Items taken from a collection
>>>>>

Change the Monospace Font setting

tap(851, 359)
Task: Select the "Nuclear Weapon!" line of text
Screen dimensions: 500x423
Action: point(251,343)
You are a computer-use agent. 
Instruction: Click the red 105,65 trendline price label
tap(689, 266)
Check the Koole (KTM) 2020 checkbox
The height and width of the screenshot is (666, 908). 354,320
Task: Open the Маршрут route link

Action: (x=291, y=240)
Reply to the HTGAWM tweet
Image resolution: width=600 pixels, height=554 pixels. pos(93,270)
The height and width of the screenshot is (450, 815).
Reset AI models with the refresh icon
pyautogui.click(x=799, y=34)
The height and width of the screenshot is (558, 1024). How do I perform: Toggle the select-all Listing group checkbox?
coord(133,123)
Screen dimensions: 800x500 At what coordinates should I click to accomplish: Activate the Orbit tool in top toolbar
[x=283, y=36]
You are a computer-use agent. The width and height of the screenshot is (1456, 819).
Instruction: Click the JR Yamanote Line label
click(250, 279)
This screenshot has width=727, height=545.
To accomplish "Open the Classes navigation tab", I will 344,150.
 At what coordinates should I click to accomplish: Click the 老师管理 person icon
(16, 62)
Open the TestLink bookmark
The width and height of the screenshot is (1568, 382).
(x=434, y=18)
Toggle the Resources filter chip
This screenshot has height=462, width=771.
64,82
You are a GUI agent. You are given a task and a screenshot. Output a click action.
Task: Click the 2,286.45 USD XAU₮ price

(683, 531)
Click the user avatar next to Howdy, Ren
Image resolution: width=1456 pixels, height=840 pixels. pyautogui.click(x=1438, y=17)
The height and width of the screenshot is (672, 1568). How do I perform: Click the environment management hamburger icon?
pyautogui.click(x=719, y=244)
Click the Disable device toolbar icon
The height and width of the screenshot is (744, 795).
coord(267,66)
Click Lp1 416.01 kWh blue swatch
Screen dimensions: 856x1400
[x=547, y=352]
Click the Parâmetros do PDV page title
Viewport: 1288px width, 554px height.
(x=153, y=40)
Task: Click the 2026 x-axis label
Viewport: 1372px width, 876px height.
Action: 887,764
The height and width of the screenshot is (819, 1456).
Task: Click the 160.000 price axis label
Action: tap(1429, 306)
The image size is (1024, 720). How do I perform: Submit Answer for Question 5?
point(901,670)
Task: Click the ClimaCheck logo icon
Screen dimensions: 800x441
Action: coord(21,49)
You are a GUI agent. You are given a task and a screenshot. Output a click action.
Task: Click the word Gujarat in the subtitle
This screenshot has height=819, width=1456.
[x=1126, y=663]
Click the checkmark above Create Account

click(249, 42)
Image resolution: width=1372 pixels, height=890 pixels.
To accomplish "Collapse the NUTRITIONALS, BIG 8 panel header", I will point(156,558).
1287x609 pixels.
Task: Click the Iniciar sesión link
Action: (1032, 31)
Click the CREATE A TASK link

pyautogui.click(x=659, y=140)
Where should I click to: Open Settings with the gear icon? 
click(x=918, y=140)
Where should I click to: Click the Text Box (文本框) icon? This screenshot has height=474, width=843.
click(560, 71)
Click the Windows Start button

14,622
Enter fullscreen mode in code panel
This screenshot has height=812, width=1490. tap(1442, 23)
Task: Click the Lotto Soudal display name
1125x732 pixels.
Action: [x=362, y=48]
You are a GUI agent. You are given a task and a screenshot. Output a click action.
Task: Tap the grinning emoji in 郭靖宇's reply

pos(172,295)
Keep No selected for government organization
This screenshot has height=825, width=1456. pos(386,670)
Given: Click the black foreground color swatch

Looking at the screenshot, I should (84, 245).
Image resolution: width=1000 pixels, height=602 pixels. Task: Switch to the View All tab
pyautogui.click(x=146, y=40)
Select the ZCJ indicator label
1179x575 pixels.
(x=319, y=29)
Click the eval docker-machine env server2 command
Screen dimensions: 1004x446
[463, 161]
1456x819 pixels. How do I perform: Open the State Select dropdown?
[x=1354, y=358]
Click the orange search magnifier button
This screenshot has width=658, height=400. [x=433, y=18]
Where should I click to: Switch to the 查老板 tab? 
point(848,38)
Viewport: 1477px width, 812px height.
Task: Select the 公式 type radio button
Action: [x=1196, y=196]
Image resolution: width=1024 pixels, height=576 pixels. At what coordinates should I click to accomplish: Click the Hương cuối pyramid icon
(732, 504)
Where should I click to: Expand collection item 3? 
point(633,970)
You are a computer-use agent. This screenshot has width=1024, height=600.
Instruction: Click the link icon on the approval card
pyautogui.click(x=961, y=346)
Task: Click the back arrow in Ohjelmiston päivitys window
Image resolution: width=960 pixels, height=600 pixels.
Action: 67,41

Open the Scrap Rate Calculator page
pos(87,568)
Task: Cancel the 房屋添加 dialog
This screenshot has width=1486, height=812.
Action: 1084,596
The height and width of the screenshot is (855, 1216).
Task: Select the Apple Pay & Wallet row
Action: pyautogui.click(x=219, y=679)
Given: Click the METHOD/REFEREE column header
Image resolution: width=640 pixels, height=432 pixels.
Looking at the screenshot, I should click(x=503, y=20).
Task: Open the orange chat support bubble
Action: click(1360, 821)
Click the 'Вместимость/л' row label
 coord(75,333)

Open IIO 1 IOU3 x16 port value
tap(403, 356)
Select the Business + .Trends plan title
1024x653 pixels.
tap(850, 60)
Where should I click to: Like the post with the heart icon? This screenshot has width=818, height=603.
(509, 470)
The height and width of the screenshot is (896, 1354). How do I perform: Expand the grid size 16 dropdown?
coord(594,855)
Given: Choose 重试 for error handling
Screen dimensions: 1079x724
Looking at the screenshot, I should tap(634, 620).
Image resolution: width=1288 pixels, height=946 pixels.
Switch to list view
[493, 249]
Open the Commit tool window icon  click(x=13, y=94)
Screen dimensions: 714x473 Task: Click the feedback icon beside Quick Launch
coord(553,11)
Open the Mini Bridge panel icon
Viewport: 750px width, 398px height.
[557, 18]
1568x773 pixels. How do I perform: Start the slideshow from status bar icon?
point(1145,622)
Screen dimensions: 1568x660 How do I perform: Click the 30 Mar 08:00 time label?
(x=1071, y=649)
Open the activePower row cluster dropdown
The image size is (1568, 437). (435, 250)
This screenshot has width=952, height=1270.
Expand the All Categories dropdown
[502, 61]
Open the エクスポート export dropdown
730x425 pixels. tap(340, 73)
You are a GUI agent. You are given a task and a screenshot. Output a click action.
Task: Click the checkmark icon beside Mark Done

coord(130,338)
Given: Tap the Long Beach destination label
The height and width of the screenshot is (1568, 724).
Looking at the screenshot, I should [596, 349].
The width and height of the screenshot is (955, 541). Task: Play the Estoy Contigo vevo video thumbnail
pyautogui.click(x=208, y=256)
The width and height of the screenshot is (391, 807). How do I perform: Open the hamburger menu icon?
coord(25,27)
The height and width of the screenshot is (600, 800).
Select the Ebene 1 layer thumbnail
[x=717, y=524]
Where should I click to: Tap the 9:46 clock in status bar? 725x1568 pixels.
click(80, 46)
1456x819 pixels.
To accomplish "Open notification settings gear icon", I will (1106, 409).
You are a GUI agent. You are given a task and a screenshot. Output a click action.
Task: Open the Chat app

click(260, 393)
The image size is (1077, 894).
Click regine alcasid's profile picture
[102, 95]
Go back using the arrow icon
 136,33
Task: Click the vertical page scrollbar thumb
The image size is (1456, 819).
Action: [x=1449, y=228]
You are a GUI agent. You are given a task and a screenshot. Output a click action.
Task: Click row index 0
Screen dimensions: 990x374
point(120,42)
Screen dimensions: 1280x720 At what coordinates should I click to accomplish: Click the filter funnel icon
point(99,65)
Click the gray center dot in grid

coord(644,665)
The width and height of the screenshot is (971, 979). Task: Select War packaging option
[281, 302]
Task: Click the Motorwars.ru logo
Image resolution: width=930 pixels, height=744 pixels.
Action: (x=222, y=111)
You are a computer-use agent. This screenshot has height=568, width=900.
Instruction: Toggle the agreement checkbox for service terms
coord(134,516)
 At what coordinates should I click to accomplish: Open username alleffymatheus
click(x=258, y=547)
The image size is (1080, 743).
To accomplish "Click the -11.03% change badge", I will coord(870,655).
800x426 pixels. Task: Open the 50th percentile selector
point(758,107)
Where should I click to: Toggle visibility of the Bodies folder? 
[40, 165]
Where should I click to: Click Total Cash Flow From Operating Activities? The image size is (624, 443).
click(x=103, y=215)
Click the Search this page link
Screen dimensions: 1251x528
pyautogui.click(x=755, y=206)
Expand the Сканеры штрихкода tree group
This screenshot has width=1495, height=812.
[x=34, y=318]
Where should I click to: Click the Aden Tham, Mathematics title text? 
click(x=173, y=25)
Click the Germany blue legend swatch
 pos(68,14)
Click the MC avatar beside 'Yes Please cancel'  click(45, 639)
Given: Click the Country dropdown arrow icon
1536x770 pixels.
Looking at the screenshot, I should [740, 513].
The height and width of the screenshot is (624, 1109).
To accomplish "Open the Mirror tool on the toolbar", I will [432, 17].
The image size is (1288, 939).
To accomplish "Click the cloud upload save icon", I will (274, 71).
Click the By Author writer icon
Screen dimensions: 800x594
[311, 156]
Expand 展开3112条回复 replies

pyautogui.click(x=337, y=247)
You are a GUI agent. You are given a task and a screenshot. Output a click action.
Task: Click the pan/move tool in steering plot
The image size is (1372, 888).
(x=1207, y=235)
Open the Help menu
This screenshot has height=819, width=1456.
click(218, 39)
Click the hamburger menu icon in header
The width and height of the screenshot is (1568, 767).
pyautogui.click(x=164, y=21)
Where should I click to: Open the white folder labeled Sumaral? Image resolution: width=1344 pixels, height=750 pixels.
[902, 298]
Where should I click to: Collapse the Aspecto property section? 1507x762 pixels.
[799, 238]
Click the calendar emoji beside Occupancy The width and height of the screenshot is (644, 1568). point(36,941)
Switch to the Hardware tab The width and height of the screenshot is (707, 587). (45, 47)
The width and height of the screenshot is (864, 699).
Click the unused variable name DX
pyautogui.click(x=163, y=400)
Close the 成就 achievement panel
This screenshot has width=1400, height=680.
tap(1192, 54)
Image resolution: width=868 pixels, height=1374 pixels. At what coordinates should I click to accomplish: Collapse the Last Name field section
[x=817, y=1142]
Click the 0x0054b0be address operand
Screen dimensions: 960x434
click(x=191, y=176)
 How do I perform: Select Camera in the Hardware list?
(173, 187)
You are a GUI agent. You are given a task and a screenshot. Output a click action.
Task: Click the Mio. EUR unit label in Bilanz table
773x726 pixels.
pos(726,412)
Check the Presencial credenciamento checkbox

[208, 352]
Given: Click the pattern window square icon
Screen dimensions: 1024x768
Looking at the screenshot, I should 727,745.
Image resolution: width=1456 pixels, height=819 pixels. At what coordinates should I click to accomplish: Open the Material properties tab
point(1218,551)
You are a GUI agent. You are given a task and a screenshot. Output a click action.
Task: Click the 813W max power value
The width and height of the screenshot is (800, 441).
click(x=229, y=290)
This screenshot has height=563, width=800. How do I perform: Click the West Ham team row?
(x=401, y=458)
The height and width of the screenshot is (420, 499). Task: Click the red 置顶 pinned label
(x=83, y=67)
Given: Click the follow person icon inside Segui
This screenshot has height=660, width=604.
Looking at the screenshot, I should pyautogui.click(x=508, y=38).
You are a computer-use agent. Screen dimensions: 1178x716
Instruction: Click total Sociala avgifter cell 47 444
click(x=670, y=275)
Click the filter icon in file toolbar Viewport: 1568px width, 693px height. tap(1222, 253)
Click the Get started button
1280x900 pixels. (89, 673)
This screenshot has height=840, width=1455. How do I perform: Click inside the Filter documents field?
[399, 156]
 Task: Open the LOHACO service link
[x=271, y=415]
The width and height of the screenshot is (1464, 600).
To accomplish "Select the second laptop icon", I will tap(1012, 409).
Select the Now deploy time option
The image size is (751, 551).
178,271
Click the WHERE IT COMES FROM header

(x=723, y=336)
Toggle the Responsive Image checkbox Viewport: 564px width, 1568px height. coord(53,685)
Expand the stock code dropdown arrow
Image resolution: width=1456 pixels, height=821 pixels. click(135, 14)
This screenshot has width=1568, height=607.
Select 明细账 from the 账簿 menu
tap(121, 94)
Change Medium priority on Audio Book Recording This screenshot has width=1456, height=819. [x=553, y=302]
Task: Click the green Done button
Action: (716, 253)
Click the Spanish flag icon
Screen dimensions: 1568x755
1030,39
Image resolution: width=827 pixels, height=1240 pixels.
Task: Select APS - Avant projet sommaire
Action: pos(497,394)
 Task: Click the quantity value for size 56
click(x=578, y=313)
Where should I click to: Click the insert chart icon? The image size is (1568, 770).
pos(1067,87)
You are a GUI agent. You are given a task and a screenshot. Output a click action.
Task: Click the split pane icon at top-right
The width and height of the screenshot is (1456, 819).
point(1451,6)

<<<<<

• Your task
Copy out, word for word, the items from the very first line down to and including the line with "pyautogui.click(x=799, y=34)".

• Final result
Change the Monospace Font setting

tap(851, 359)
Task: Select the "Nuclear Weapon!" line of text
Screen dimensions: 500x423
Action: point(251,343)
You are a computer-use agent. 
Instruction: Click the red 105,65 trendline price label
tap(689, 266)
Check the Koole (KTM) 2020 checkbox
The height and width of the screenshot is (666, 908). 354,320
Task: Open the Маршрут route link

Action: (x=291, y=240)
Reply to the HTGAWM tweet
Image resolution: width=600 pixels, height=554 pixels. pos(93,270)
The height and width of the screenshot is (450, 815).
Reset AI models with the refresh icon
pyautogui.click(x=799, y=34)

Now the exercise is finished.